- _WORK TASK 1_
Set down the passage about Bamforth exactly, from "Bamforth played in" to "by Damian Lillard.".
- _WORK TASK 2_
Summarize the passage about Bamforth in two sentences.
- _WORK TASK 3_
In the passage about Bamforth, who held the Weber State records for made 3-pointers before Bamforth broke them?

··· PASSAGE

I signed there because I think it is the perfect fit for me. I am really excited because it has always been a goal to play Division I. That is why you come to junior college — to get that chance. I was lucky enough to get it.
— — Bamforth after signing with Weber State in November 2009.

Despite tearing his labrum during the first week of his sophomore season with Weber State, Bamforth ranked fourth in the nation with a 48.8 three-point shooting percentage, earning Big Sky Conference Newcomer of the Year honors.

Bamforth played in 99 games overall for the Wildcats, with career averages of 13.6 points, 3.2 rebounds and 2.5 assists per game. He finished 11th in scoring in school history. He earned all-conference honors each season, and set a school record with 259 career made 3-pointers, as well as the single-season record of 103. Both records were previously owned by Damian Lillard.

······
··· DATA EXTRACTS

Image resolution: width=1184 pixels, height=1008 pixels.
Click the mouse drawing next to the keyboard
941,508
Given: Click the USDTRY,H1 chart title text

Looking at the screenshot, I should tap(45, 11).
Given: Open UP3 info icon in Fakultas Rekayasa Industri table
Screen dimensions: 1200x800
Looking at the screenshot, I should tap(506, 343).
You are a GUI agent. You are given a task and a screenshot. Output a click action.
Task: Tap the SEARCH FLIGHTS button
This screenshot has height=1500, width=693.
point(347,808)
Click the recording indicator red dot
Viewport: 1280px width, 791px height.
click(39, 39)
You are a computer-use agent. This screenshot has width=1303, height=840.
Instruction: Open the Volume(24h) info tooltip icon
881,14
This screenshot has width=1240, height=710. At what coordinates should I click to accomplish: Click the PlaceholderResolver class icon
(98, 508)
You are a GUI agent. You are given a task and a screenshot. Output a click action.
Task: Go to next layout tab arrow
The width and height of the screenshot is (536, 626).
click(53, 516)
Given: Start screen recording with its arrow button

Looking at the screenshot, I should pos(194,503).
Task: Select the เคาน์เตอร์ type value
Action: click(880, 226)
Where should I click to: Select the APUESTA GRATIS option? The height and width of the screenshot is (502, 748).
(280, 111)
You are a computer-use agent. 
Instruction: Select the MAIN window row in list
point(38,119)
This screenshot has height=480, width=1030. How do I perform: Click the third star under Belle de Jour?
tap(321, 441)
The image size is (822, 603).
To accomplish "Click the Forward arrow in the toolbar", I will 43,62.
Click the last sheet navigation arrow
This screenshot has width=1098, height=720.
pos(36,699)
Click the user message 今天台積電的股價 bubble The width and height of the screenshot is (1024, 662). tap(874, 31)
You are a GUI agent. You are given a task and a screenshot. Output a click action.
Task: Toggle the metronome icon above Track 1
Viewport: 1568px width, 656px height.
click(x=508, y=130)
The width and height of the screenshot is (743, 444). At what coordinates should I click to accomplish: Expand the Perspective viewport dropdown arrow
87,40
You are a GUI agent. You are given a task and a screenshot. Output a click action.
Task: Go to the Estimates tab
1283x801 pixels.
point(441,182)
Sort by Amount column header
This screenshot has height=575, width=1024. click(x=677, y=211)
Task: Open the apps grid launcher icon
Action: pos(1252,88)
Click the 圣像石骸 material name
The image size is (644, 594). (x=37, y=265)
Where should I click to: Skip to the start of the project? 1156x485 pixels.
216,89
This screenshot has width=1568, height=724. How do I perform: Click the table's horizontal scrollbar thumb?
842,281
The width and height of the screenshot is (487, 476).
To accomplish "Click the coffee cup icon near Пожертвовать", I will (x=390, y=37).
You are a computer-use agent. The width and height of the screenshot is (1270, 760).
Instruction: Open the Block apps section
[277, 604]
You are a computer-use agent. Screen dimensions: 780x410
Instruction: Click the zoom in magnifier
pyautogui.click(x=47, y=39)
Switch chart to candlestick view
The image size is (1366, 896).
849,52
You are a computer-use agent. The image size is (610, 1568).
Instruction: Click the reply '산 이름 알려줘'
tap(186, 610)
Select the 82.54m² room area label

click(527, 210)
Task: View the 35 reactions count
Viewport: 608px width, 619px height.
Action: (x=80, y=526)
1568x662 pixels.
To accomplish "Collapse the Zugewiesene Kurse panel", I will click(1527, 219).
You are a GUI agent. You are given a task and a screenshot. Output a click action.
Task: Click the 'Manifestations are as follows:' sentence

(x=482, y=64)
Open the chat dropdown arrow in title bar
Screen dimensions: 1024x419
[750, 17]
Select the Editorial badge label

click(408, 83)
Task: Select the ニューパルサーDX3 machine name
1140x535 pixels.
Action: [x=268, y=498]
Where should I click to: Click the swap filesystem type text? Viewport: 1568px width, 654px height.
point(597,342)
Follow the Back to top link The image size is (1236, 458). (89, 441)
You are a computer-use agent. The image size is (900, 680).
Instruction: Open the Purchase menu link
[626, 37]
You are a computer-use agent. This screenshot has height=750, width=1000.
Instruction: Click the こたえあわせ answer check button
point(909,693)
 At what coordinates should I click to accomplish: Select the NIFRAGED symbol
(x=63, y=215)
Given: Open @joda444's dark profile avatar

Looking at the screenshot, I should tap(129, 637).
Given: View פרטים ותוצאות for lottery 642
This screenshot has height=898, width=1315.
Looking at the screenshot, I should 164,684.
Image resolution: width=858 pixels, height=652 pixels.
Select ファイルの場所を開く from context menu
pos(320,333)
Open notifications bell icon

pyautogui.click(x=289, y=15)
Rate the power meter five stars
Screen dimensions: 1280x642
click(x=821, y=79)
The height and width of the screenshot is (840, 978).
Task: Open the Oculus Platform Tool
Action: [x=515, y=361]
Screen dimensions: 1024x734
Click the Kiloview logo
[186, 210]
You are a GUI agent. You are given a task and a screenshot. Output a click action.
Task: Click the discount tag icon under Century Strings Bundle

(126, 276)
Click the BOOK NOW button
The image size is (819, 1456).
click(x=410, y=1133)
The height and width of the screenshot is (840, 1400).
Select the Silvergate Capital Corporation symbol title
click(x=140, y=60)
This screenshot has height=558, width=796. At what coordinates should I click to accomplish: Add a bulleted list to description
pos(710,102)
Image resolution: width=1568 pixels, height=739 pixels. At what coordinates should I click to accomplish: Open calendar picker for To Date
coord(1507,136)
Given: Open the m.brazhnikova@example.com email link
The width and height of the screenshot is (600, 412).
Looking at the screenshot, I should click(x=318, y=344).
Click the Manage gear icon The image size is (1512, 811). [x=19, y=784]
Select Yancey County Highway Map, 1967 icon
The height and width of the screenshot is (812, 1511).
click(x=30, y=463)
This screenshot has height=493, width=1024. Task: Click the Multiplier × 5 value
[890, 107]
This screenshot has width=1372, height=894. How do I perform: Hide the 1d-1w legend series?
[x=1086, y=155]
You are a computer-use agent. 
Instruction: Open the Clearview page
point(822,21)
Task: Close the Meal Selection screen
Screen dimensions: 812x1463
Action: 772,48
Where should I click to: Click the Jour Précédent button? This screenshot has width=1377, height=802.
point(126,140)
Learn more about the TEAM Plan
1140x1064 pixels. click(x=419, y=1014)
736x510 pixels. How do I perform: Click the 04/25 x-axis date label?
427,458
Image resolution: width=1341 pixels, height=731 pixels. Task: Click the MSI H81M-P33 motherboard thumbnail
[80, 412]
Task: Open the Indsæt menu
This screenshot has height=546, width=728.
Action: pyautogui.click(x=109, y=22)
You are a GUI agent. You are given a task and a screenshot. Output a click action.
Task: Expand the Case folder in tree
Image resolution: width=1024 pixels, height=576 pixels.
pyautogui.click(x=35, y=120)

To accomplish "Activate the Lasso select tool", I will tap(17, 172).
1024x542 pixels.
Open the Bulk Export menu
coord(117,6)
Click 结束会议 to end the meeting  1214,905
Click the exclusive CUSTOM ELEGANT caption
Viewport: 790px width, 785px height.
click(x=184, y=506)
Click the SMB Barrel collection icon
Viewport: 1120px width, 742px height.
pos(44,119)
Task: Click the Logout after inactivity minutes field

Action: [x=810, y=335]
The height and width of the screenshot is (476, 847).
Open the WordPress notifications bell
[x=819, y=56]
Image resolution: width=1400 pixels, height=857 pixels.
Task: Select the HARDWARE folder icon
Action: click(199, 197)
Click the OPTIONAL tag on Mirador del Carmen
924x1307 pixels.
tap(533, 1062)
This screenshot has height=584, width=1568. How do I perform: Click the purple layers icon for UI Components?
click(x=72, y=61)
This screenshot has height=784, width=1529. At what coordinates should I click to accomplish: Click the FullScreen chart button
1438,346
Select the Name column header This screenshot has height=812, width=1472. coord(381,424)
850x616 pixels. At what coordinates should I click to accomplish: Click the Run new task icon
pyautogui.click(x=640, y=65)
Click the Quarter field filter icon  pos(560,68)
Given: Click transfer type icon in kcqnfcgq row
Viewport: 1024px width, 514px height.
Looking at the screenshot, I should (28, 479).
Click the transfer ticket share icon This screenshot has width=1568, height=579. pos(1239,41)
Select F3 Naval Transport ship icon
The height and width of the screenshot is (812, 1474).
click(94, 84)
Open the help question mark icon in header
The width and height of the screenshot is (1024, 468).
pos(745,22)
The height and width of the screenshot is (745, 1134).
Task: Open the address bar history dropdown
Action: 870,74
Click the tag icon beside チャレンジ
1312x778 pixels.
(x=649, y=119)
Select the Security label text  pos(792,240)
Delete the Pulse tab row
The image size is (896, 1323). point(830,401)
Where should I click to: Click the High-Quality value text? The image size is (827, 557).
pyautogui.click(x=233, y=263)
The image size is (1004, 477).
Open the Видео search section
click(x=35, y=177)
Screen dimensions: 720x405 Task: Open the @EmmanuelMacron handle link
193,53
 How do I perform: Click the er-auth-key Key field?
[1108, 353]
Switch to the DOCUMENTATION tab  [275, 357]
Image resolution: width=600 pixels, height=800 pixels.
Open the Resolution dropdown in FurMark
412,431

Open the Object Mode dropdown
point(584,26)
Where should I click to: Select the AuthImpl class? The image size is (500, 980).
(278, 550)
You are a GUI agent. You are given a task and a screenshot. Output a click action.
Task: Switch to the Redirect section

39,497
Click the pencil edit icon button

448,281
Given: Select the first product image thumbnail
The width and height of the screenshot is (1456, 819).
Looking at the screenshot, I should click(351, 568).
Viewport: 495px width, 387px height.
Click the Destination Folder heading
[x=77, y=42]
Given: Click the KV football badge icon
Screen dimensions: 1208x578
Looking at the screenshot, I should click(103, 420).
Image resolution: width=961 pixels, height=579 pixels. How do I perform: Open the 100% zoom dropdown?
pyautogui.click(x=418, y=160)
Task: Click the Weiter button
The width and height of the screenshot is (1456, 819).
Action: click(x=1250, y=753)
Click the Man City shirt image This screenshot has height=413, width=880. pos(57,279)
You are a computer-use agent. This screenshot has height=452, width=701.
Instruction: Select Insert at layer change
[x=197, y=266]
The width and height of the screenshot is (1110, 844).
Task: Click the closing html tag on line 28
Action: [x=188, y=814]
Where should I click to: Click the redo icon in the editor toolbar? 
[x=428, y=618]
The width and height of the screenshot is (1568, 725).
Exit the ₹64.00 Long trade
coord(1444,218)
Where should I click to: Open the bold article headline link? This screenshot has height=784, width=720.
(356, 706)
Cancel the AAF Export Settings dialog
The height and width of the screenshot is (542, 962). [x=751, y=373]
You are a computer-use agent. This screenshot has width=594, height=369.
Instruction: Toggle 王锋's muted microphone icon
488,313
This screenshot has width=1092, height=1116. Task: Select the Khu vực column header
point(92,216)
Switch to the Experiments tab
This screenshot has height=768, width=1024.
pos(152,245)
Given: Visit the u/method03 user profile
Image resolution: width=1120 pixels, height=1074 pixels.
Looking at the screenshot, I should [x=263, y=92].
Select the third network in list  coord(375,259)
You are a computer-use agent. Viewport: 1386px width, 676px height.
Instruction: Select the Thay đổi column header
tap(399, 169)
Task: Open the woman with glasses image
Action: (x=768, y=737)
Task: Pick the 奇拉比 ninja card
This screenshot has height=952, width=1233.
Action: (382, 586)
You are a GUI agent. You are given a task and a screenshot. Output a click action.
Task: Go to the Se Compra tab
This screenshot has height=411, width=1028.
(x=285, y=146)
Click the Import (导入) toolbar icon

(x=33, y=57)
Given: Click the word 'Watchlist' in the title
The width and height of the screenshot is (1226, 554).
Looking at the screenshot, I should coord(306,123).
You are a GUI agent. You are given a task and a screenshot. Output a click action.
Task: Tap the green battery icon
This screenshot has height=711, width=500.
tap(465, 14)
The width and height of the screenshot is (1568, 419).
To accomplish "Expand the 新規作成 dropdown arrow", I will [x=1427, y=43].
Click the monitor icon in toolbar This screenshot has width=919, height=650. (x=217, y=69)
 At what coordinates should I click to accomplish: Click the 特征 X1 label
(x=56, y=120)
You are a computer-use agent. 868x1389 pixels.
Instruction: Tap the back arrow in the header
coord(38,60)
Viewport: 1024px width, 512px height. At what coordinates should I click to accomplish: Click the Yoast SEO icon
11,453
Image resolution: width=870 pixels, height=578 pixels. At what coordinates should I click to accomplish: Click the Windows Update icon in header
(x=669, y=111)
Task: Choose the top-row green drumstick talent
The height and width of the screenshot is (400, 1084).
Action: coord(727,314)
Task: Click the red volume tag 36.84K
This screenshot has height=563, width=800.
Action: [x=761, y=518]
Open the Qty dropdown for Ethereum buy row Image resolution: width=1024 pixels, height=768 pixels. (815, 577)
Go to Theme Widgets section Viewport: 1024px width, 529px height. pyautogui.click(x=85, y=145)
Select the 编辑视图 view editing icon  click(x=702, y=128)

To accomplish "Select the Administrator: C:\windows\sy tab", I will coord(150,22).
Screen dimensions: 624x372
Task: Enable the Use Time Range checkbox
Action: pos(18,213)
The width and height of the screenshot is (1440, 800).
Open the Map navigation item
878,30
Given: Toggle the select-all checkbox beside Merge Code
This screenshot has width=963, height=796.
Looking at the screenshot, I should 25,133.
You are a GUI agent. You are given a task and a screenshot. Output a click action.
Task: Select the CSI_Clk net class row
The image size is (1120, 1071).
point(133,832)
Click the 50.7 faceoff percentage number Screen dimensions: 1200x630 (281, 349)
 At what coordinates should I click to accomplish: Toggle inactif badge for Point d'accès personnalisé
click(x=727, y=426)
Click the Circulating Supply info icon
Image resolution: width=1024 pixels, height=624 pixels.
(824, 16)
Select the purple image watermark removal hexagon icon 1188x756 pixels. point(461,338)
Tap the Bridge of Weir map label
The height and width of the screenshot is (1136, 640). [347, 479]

······

- _ANSWER AREA 1_
Bamforth played in 99 games overall for the Wildcats, with career averages of 13.6 points, 3.2 rebounds and 2.5 assists per game. He finished 11th in scoring in school history. He earned all-conference honors each season, and set a school record with 259 career made 3-pointers, as well as the single-season record of 103. Both records were previously owned by Damian Lillard.

- _ANSWER AREA 2_
Bamforth signed with Weber State in November 2009, calling it a long-held goal to play Division I, and despite tearing his labrum early in his sophomore season he ranked fourth in the nation in three-point percentage and was named Big Sky Conference Newcomer of the Year. Over 99 games for the Wildcats he averaged 13.6 points, earned all-conference honors every season, and set school records for career and single-season made 3-pointers that Damian Lillard had previously held.

- _ANSWER AREA 3_
Damian Lillard